Clarks has reportedly asked for discounts on rent from landlords after a period of weak trading.

According to The Sunday Times, the footwear retailer is asking for rent discounts of up to 30 per cent.

In return, it is offering to extend leases in some stores.

It comes amid a spell of dwindling sales for the family-owned retail chain.

According to its most recent full year report for the period ending February 3, 2018, operating profit plunged by 29 per cent to £29.3 million while pre-tax profits came in at just £19.7 million.

Full-year sales also dipped to £1.54 billion.

Despite the poor financial performance, a source speaking to The Times said Clarks was too profitable to be a candidate for a CVA.

A Clarks spokesperson said: “Since early 2017, when Clarks announced that it would be conducting a full review and modernisation of the company’s property portfolio, we have been constantly reviewing our store estate to ensure that all stores are the right size and located in the right places to enable us to provide the right offering for customers.

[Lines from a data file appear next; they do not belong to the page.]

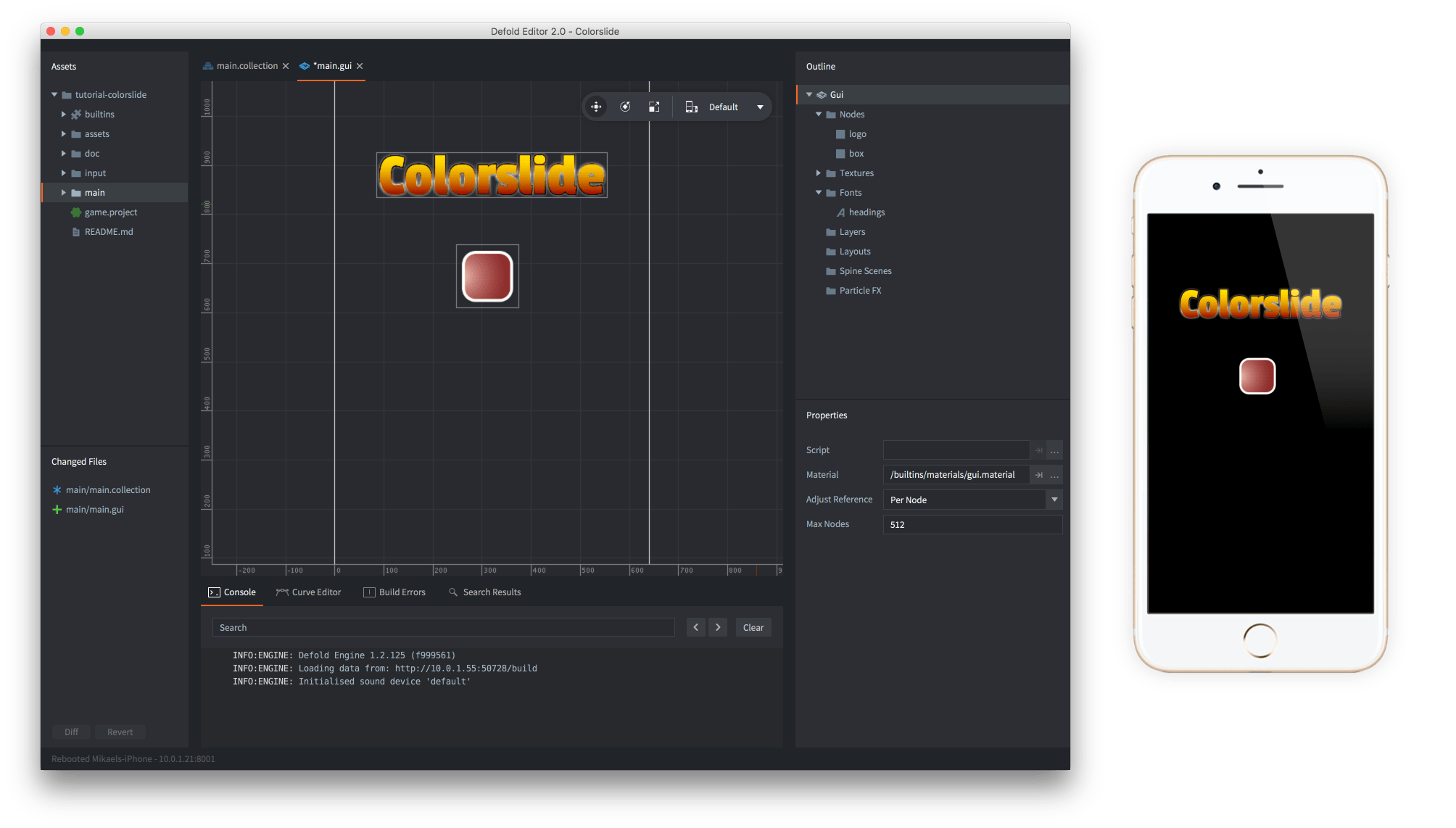1456x828 pixels.
Task: Open the Default layout dropdown
Action: pyautogui.click(x=760, y=107)

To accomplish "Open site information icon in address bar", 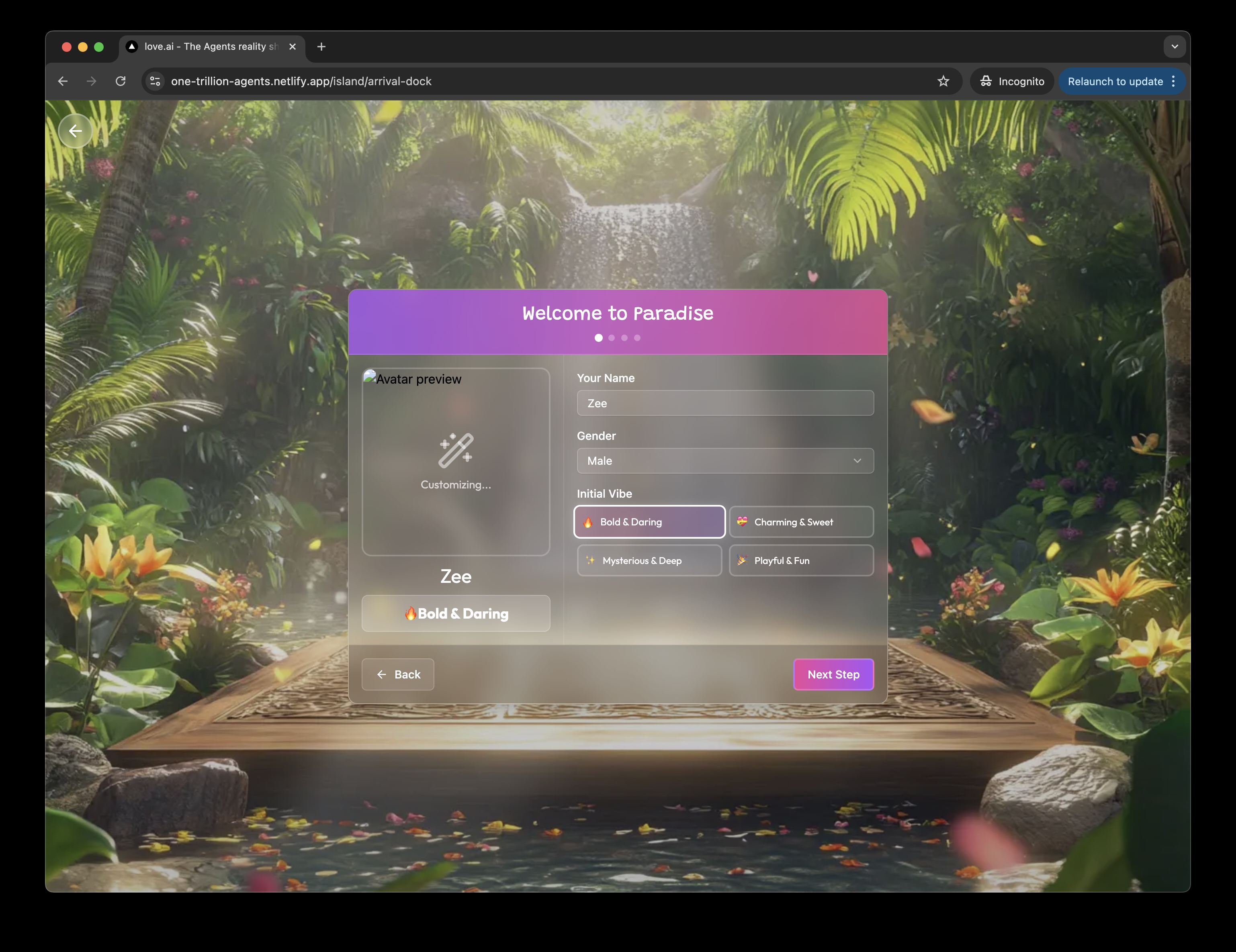I will click(155, 82).
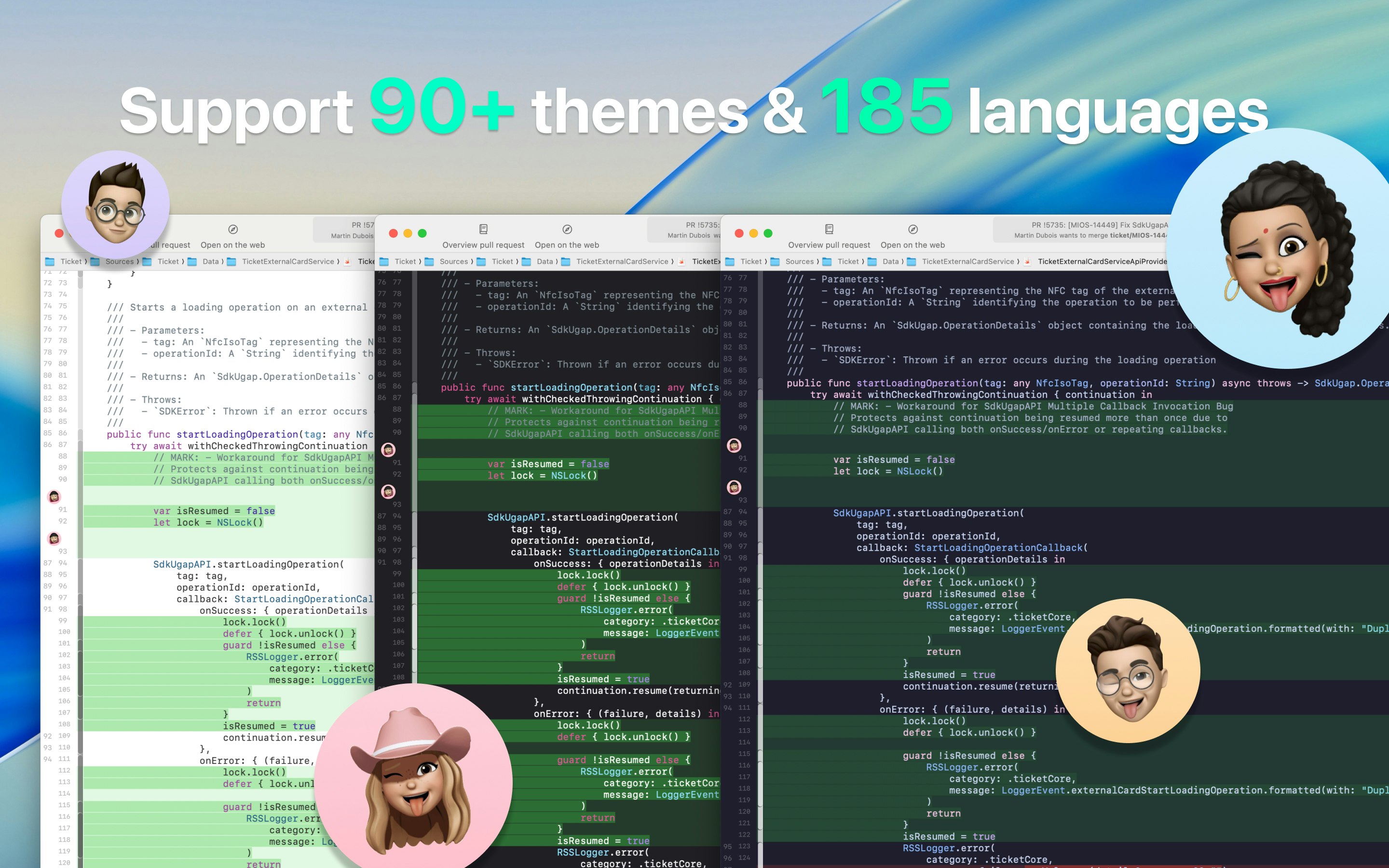Open comment avatar above line 93 in right window
1389x868 pixels.
click(x=734, y=488)
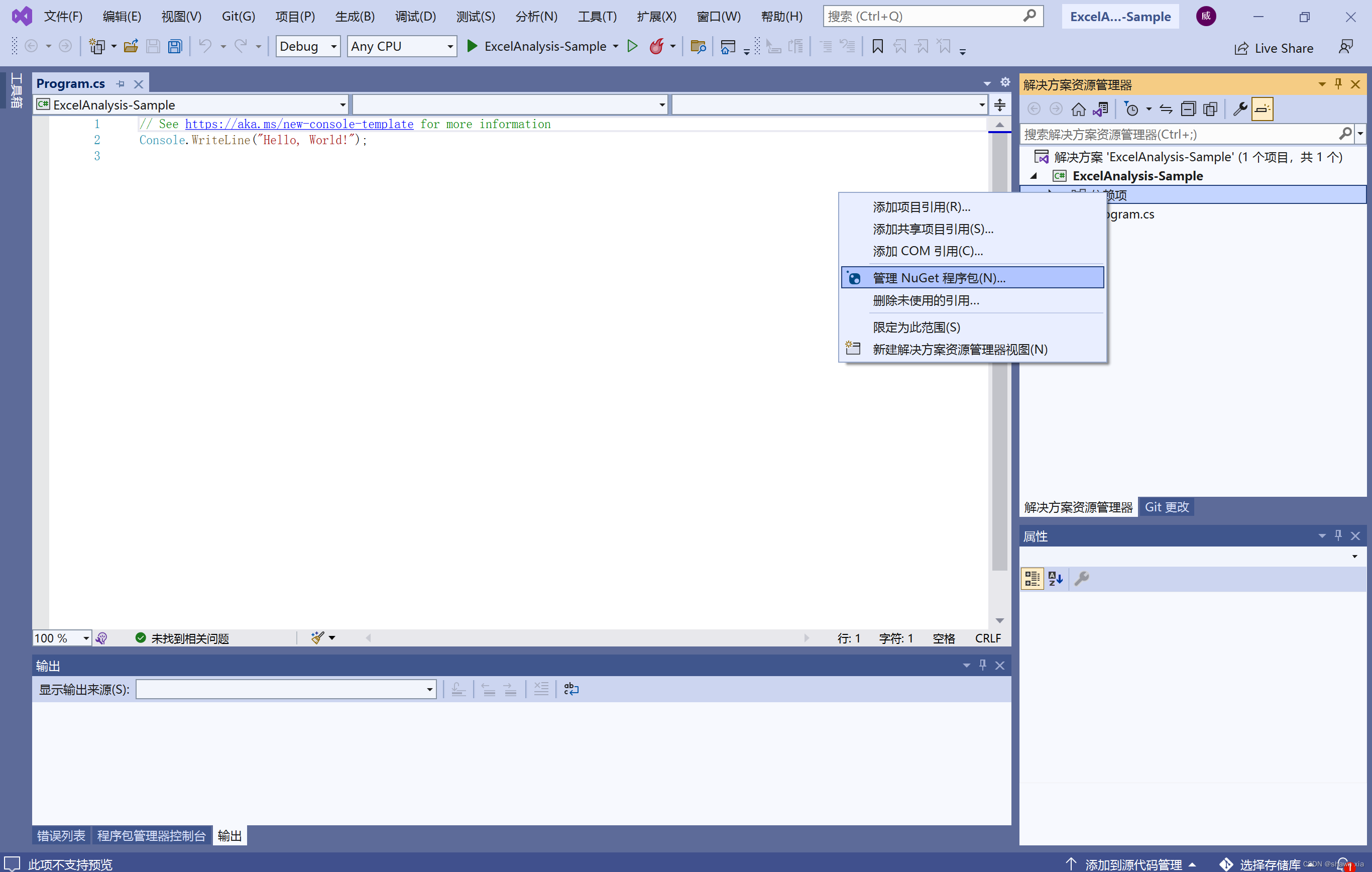
Task: Collapse the ExcelAnalysis-Sample project node
Action: tap(1034, 176)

“As a key brand on many of the UK’s high streets, we are committed to retaining our presence and ensuring our stores continue to play a critical role in delivering a great experience for our customers.”

Clarks joins the likes of River Island, Jack Wills and Primark in seeking better rental terms with landlords while other struggling retailers use CVAs to close stores and slash rents.

Meanwhile, rival footwear retailers Office and Schuh have appointed restructuring advisors to asses their businesses and options.

Clarks’ current chief executive Giorgio Presca was appointed to the role in March, the same month the company was forced to close its last remaining UK factory in Somerset with the loss of 35 jobs.